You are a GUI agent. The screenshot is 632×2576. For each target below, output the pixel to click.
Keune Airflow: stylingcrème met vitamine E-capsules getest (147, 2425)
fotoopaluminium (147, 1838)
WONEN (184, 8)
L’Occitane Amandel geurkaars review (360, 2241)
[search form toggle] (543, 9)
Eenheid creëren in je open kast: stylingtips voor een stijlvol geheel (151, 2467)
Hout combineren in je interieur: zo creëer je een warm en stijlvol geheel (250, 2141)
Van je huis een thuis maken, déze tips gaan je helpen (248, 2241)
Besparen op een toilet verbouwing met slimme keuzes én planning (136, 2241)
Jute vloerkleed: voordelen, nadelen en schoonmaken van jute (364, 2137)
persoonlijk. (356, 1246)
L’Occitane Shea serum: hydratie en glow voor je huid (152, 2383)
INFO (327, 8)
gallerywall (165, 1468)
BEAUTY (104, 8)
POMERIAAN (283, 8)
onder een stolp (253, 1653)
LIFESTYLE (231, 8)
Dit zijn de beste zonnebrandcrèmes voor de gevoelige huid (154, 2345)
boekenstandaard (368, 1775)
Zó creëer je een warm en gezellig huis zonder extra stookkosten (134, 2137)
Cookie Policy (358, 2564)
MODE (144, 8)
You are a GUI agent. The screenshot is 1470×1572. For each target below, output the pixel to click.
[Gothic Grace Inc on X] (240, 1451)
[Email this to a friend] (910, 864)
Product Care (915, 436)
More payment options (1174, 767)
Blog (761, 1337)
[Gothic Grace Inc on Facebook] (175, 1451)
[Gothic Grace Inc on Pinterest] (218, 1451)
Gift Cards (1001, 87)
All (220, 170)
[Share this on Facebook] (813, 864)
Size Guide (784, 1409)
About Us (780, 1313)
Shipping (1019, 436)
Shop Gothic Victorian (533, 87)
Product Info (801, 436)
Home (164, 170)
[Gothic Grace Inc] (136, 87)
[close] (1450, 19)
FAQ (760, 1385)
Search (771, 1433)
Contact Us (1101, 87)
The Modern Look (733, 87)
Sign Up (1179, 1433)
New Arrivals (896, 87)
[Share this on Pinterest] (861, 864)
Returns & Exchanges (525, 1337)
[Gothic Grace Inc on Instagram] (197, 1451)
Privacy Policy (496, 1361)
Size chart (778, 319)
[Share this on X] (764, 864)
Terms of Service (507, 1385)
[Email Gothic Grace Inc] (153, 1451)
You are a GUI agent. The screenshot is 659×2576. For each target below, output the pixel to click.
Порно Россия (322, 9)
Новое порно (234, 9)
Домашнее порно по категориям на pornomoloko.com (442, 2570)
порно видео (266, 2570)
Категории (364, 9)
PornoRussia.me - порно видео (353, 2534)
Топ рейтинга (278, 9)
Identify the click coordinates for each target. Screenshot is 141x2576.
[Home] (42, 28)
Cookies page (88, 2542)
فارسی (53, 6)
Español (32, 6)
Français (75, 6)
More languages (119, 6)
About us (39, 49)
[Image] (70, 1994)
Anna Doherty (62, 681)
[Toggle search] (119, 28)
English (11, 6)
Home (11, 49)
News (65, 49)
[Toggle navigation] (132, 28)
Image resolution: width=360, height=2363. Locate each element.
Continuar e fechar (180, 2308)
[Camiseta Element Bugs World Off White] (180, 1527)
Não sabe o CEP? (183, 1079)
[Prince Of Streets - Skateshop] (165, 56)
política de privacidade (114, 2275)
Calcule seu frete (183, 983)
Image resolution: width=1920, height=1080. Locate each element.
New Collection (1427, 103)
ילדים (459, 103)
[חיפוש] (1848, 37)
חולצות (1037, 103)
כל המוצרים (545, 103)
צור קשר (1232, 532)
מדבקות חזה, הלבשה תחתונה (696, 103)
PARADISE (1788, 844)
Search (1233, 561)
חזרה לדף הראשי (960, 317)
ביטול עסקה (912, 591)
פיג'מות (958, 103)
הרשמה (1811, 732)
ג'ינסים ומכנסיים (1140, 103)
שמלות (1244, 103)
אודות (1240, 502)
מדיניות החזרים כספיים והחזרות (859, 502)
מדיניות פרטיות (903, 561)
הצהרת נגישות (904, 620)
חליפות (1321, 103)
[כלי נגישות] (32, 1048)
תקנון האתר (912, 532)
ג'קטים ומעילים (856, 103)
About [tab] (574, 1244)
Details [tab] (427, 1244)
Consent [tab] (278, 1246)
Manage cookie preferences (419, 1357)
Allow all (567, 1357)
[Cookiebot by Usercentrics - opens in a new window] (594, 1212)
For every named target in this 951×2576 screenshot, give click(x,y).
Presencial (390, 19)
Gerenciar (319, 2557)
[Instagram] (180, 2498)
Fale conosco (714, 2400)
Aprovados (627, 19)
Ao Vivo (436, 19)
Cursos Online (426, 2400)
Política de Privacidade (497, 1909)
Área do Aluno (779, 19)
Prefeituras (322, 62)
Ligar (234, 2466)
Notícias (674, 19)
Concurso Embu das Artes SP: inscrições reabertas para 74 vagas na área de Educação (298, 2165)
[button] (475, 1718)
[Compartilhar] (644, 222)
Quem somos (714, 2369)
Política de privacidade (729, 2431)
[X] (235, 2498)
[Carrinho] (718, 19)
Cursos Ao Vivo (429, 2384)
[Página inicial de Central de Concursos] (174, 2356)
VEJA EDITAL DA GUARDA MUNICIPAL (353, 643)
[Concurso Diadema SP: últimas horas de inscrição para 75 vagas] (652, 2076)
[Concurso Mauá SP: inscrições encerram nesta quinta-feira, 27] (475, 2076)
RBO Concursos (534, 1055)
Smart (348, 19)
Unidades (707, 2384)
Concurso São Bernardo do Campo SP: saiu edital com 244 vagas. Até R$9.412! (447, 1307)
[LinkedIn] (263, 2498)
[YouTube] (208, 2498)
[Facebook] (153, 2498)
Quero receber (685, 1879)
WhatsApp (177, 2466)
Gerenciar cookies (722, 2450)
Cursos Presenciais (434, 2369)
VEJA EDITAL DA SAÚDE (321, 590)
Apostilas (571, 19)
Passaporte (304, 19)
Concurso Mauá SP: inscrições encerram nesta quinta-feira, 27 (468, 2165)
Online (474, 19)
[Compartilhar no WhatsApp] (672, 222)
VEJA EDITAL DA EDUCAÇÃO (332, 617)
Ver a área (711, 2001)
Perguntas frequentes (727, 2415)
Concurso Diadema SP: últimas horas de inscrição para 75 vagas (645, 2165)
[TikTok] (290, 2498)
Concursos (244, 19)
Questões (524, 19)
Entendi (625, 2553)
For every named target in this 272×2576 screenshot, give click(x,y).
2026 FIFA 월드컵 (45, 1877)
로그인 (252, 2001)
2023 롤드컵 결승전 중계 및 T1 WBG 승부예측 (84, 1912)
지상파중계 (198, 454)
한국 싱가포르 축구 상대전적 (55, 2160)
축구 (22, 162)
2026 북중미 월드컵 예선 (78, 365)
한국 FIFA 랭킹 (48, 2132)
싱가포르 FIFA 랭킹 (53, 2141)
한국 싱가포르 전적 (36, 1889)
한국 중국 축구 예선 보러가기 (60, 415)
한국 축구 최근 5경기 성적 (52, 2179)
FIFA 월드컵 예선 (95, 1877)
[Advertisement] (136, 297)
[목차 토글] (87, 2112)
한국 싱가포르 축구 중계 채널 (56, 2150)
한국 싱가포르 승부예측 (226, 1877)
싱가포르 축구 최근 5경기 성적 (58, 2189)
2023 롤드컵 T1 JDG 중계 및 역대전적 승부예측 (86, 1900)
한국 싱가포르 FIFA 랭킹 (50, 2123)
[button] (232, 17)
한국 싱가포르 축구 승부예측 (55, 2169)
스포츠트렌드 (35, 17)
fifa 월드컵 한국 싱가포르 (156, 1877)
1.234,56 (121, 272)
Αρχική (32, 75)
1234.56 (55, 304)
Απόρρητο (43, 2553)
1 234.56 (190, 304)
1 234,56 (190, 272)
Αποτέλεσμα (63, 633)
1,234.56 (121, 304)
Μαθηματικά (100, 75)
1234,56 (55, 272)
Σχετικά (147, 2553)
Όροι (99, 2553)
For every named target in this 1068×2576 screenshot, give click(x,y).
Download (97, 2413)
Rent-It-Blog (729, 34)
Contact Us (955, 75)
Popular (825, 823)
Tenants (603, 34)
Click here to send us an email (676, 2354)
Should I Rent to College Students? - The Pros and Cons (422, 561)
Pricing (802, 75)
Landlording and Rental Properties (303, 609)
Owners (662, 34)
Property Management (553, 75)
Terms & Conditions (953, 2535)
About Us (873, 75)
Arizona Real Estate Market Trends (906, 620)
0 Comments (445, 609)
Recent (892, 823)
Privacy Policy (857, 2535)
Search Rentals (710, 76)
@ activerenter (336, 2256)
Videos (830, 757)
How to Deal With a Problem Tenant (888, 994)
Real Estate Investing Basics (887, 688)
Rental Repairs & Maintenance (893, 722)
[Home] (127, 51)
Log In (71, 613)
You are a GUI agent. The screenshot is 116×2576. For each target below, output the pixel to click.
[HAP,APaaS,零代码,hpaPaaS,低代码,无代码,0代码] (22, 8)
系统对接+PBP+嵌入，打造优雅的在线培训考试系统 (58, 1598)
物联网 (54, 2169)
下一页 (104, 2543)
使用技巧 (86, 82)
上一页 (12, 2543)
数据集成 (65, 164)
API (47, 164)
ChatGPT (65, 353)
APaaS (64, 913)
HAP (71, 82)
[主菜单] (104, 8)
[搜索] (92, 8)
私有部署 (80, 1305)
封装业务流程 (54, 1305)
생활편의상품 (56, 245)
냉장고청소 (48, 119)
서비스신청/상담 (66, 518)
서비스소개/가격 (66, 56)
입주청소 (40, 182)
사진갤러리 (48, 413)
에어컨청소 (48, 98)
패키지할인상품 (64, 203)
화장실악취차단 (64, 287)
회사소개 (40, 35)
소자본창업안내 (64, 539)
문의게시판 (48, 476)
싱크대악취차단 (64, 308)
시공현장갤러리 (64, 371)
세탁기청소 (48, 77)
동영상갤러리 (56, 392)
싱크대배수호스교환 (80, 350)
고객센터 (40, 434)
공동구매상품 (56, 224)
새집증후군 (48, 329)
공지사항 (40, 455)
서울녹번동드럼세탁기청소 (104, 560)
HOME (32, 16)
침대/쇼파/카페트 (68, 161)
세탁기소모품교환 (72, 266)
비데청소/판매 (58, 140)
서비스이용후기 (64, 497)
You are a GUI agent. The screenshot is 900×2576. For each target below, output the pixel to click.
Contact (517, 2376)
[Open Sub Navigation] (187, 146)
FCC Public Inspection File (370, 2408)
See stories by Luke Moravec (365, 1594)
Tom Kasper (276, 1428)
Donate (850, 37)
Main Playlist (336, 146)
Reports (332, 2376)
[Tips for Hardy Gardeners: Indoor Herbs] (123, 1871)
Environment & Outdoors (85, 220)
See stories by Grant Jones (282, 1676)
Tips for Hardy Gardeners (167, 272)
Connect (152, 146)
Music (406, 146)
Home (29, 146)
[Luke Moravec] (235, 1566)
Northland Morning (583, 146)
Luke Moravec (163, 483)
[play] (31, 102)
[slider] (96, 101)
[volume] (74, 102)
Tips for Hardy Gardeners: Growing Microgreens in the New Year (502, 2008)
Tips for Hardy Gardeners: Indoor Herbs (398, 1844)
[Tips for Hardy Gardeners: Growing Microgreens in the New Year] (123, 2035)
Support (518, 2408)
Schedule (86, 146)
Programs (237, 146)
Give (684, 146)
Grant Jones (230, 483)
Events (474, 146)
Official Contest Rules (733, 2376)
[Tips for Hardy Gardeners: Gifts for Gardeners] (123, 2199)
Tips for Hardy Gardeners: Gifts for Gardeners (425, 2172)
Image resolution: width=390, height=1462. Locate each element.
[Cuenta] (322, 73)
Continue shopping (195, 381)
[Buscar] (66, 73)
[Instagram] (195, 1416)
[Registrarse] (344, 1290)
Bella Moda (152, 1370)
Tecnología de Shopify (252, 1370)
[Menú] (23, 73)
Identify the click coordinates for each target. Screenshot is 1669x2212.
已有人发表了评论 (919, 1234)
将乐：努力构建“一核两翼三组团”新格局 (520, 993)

• [GOAL OF THE EXERCISE]:
From the very first line of the data through the line with "Jute vloerkleed: voordelen, nadelen" in it, please reproduce each line exactly and output nothing more.

• [RESPONSE]:
You are a GUI agent. The screenshot is 632×2576. For each target below, output the pixel to click.
Keune Airflow: stylingcrème met vitamine E-capsules getest (147, 2425)
fotoopaluminium (147, 1838)
WONEN (184, 8)
L’Occitane Amandel geurkaars review (360, 2241)
[search form toggle] (543, 9)
Eenheid creëren in je open kast: stylingtips voor een stijlvol geheel (151, 2467)
Hout combineren in je interieur: zo creëer je een warm en stijlvol geheel (250, 2141)
Van je huis een thuis maken, déze tips gaan je helpen (248, 2241)
Besparen op een toilet verbouwing met slimme keuzes én planning (136, 2241)
Jute vloerkleed: voordelen, nadelen en schoonmaken van jute (364, 2137)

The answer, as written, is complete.